Wednesday, 25 November 2015

Media Trip

Media Trip

On the 19th November I went to the BFI Southbank for a student task day on making film openings. The day included speakers’ Tom Woodcock, a teacher of film and media and Corin Hardy a filmmaker. Throughout the day I was given various tasks to do to help with the AS Media Studies coursework. 

Image is mine

Task A was the 'Macro Conventions Task' and involved watching 3 different opening sequences;  Napoleon Dynamite, Casino Royale and The Wedding Singer.


Images from the Internet

We were given a table listing 5 aspects of a sequence; genre, narrative, characters, themes and atmosphere. With the 5 aspects, we had to give a percentage out of 100 on the amount of time they each had in the sequence to show how important each aspect is and the amount of time each is needed in the opening titles and credits.  Here are the opening sequences;





The task showed that the opening sequence should introduce the main theme, create the atmosphere for the movie, establish the genre and set up the main character’s personality. 

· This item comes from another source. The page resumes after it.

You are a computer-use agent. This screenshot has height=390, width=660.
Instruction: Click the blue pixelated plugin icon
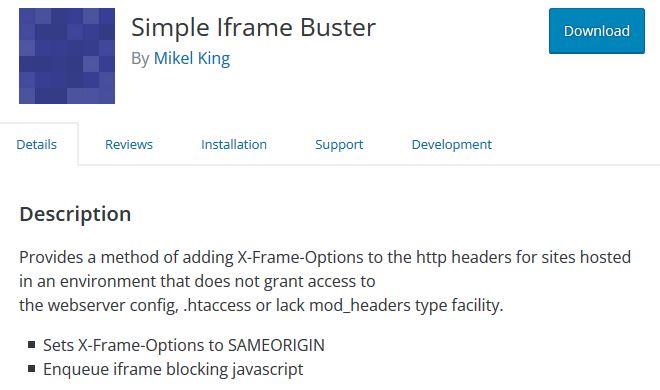click(67, 56)
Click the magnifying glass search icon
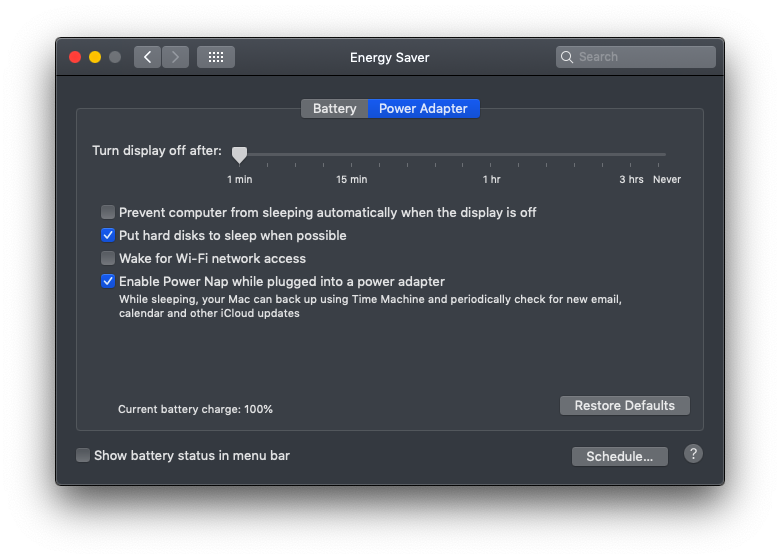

Task B was to create a pitch for the opening sequence idea we had planned; the boxes were labelled; film title, genre and influences, idea in one sentence, visual themes, motives or references and sound design. The purpose of the task was to get feedback from a teacher and actual film-makers perspective and to get student feedback. It also highlighted if production of the opening sequence was possible or not.

Task C was to watch 2 opening sequences and see where the credits were being placed and who was being credited. The movies were Donnie Brasco and Gattaca;



The purpose of the task was to establish who was credited which was – The production company, lead actors, supporting cast, credits for those who casted, produced the music, designed costumes and set, producer, director and the film title. 
 
The film maker also went through his process for creating his movie etc what equipment he used, what lighting he used, the camera angles and his opening scenes’ importance. 


The information from the Media day is found in the link below -
http://titledesignproject.blogspot.co.uk/

1 comment:

  1. As usual a very thorough blog post. I hope you got something from the day. You have posted Napoleon Dynamite twice instead of The Wedding Singer.